■ EXERCISE AIM ■
Rewrite every line from the one containing "Image resolution: width=452" through the end of the entries, both ends included, with the requests kept and 121 added to each coordinate in the answers. Leave the pictures out.

====== DATA FOR THIS TASK

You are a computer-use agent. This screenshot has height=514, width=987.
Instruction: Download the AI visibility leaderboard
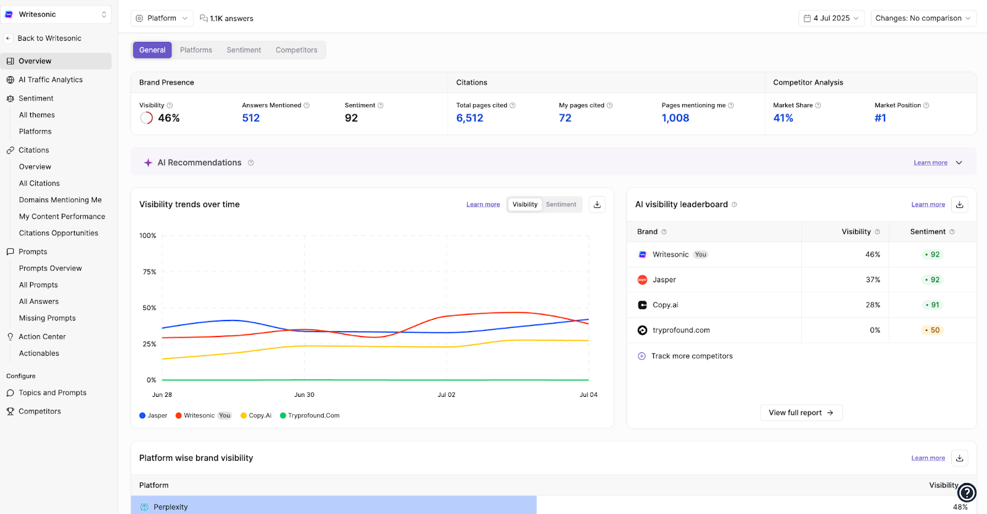[x=959, y=205]
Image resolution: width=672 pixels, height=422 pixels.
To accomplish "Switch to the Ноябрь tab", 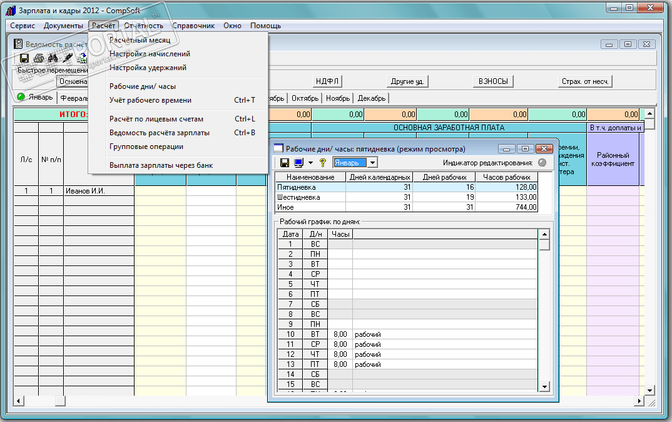I will coord(338,98).
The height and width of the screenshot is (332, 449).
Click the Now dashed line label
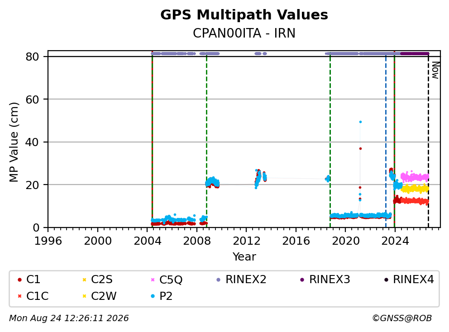(435, 71)

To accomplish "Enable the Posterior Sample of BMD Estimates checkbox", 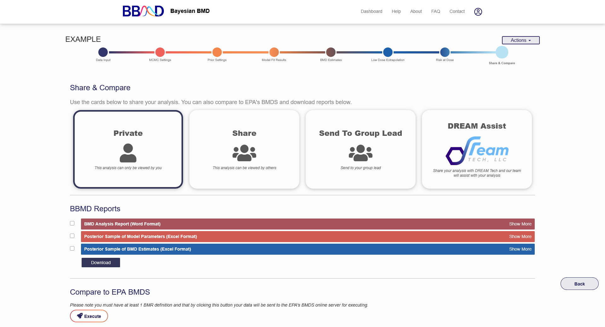I will point(72,248).
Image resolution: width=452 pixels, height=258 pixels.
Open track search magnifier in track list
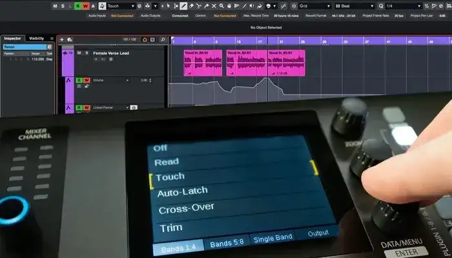163,39
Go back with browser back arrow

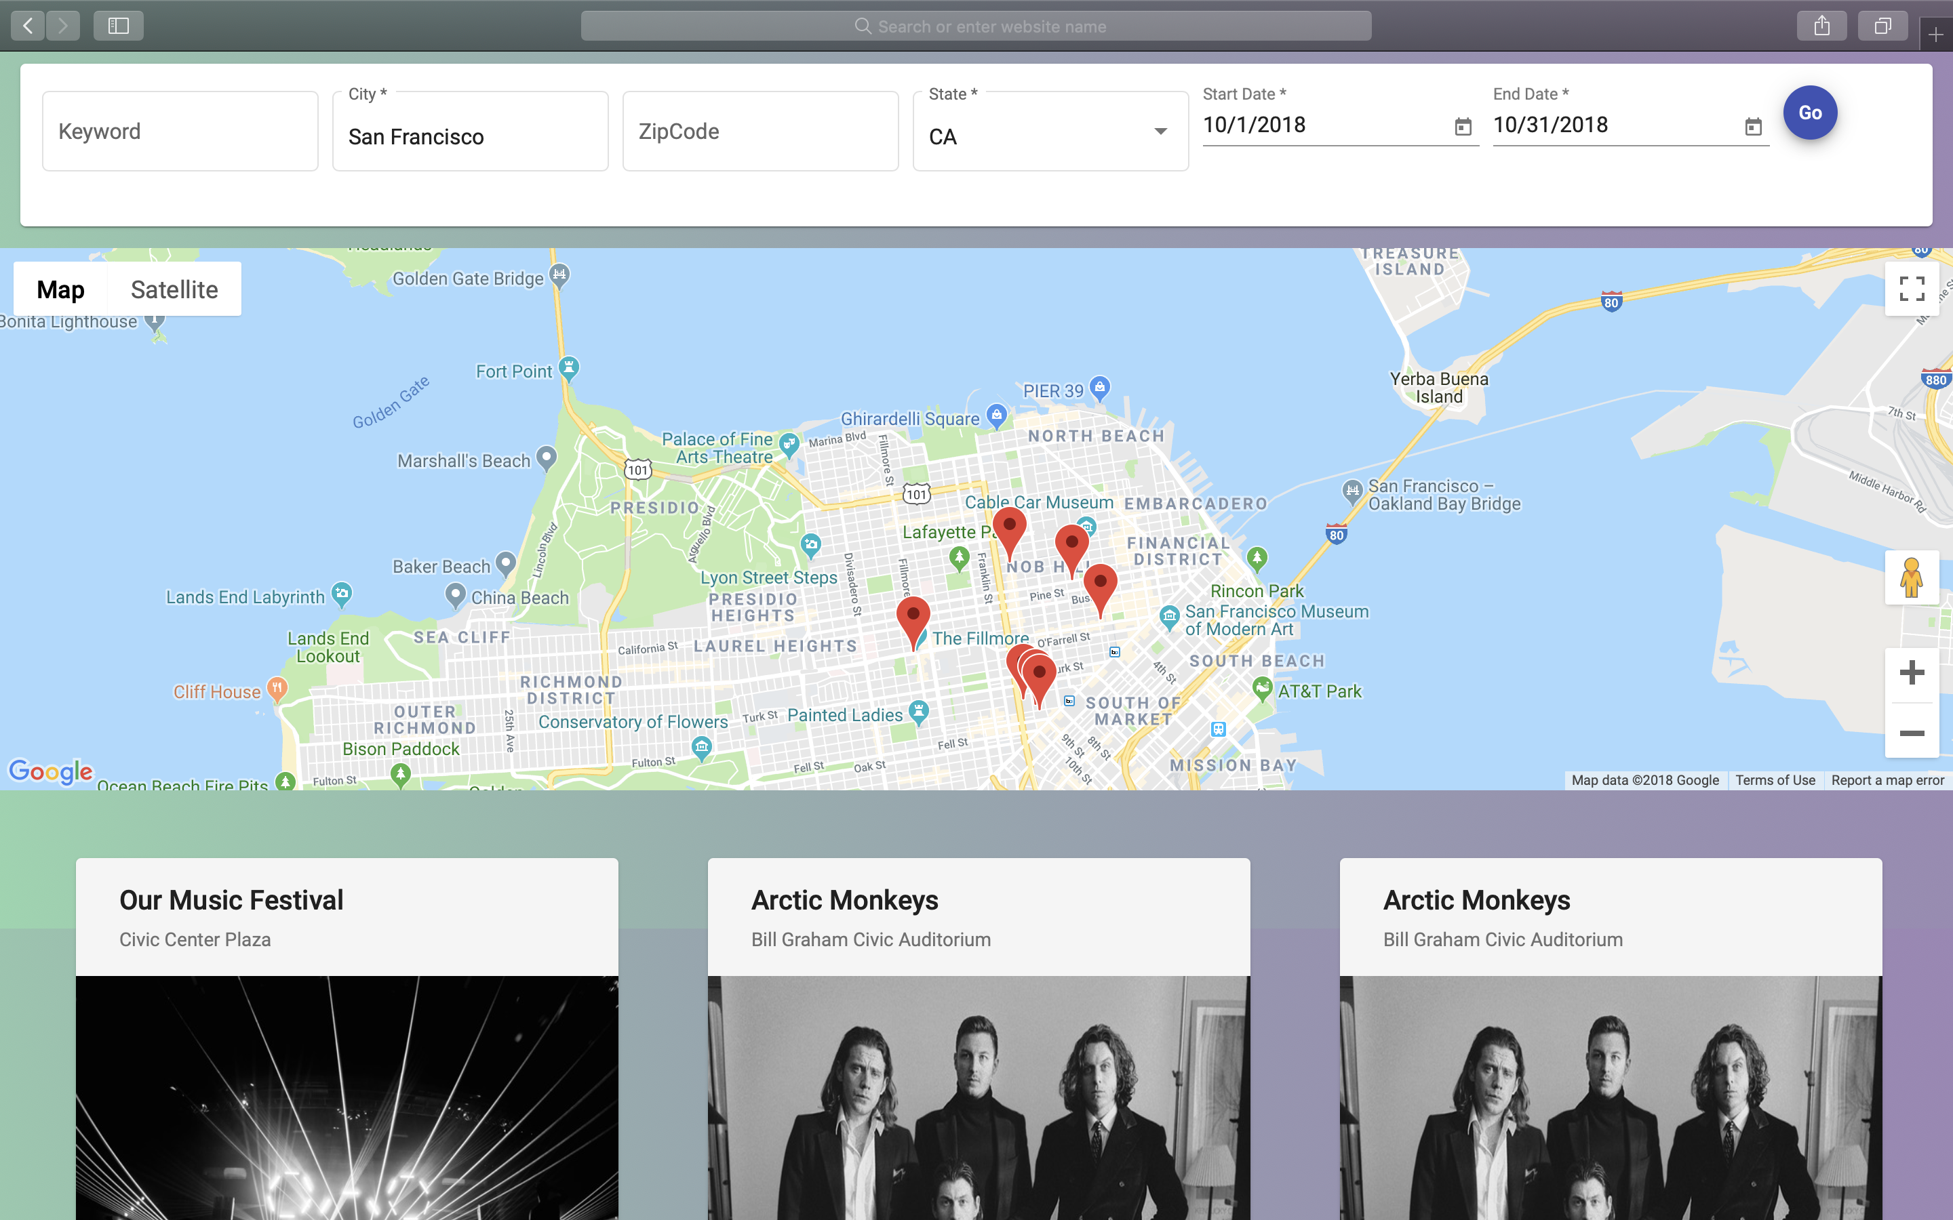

============

■ TASK ANSWER ■
Image resolution: width=452 pixels, height=258 pixels.
Open track search magnifier in track list
284,160
Go back with browser back arrow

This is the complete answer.